┌─ EXTRAIT DU TEXTE

Jardiner, c'est donc travailler pour l'avenir, et quoi de plus utile pour la formation du caractère d'un homme que de savoir de bonne heure établir des plans de longue haleine, étudier les meilleurs moyens de les réaliser, les mettre en œuvre méthodiquement, en tenant compte des circonstances particulières à chaque cas. Si vous voulez récolter tel légume l’an prochain, il faut y penser longtemps à l'avance, choisir le terrain en ne perdant pas de vue ce qui y avait été planté l'an passé, etc. Si vous voulez avoir des fruits sains à la fin de l'été prochain, c'est dès la cueillette de la récolte de cette année qu'il faut vous occuper de lutter contre les parasites et ennemis divers qu'il ne faut plus cesser de pourchasser jusque après la floraison. Cette lutte vigilante contre les ennemis n'est-elle pas aussi une bonne formation pour le caractère, la vie moderne obligeant à rester continuellement au garde à vous contre une foule de difficultés de toutes sortes que nos semblables s'ingénient parfois à semer sous nos pas ?

Pour cela, il faut bien les connaître, ces ennemis. Et le jardinage, tel qu'on doit le pratiquer, nécessite une étude sérieuse de la manière de les combattre, qui comporte elle-même des notions de zoologie, de chimie, d'analyse des terrains, etc. C'est un bon entraînement pour l'esprit. Et cette étude de la nature dans ses diverses manifestations a sa récompense dans le bienfait moral et les satisfactions que procure la contemplation des merveilles qu'elles nous offre. Peut-on trouver chose plus admirable que la métamorphose progressive d'une graine pas plus grosse qu'une tête d'épingle en une plante aux racines profondément accrochées dans le sol, aux feuilles si variées de formes et de dimensions, et finalement en une fleur aux couleurs éclatantes et au parfum délicat ? L'étude de la nature, en même temps qu'elle enrichit la somme des connaissances, apporte un délassement désintéressé au milieu des travaux manuels et conduit logiquement à celle des insectes ou des oiseaux, qui réserve d'autres surprises et d'autres émerveillements. Ces études ont en outre le grand avantage, pour la formation du caractère, de développer au plus haut point le sens de l'observation, dont il est superflu de faire ressortir l'utilité dans la vie de tous les jours.

└─
┌─ DONNÉES FOURNIES

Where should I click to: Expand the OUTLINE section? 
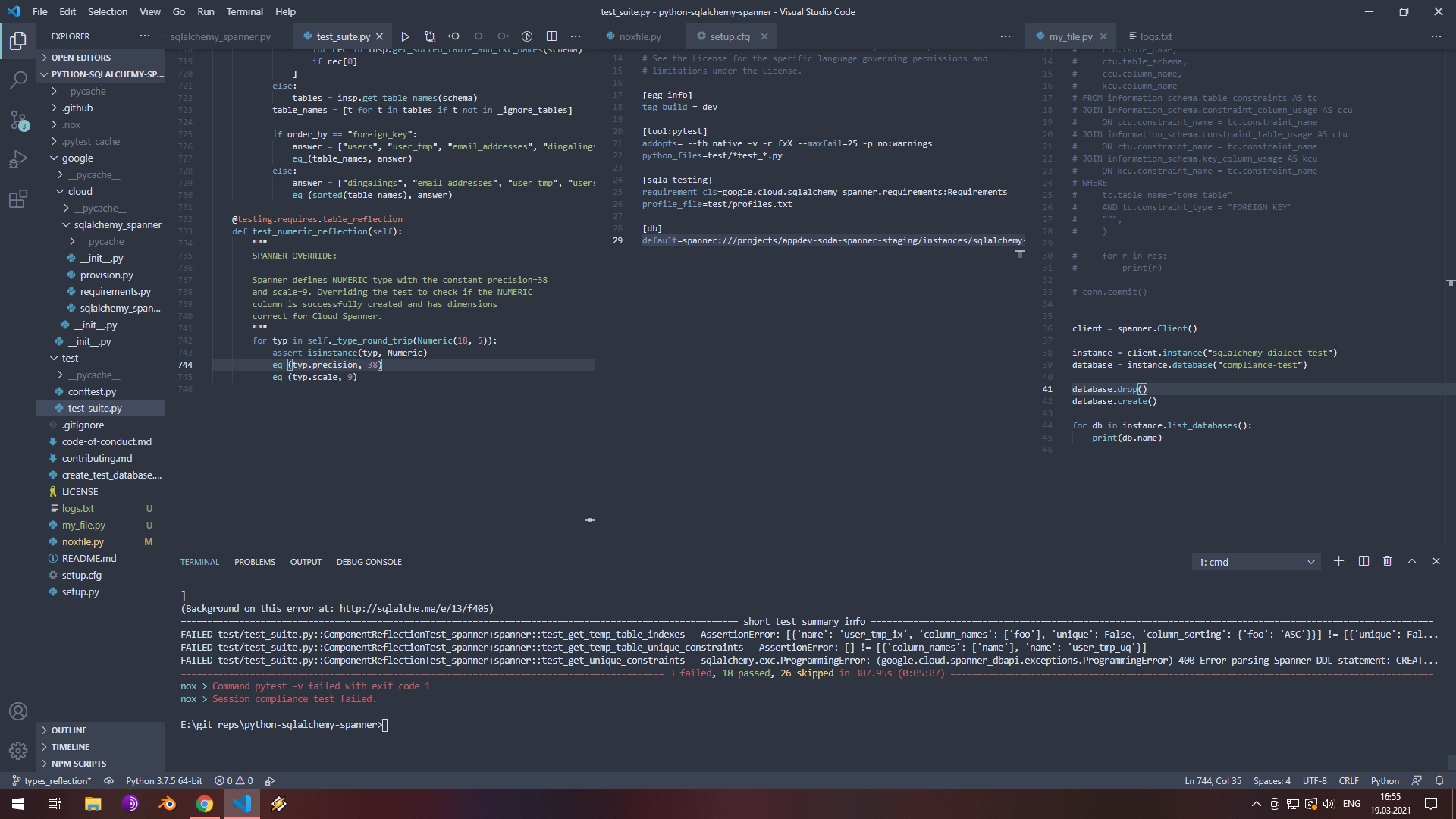click(x=69, y=730)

└─

- [CONSIGNE]
Répondez à ces questions sur le texte consacré au jardinage :
1. Selon le texte, à quel moment faut-il commencer à lutter contre les parasites pour obtenir des fruits sains à la fin de l'été prochain ?
2. Quelles notions l'étude de la manière de combattre les ennemis comporte-t-elle ?
3. Quel sens ces études développent-elles au plus haut point ?
Les données n'entrent pas en jeu ici.

- [RÉPONSE ATTENDUE]
1. Dès la cueillette de la récolte de cette année.
2. Des notions de zoologie, de chimie et d'analyse des terrains.
3. Le sens de l'observation.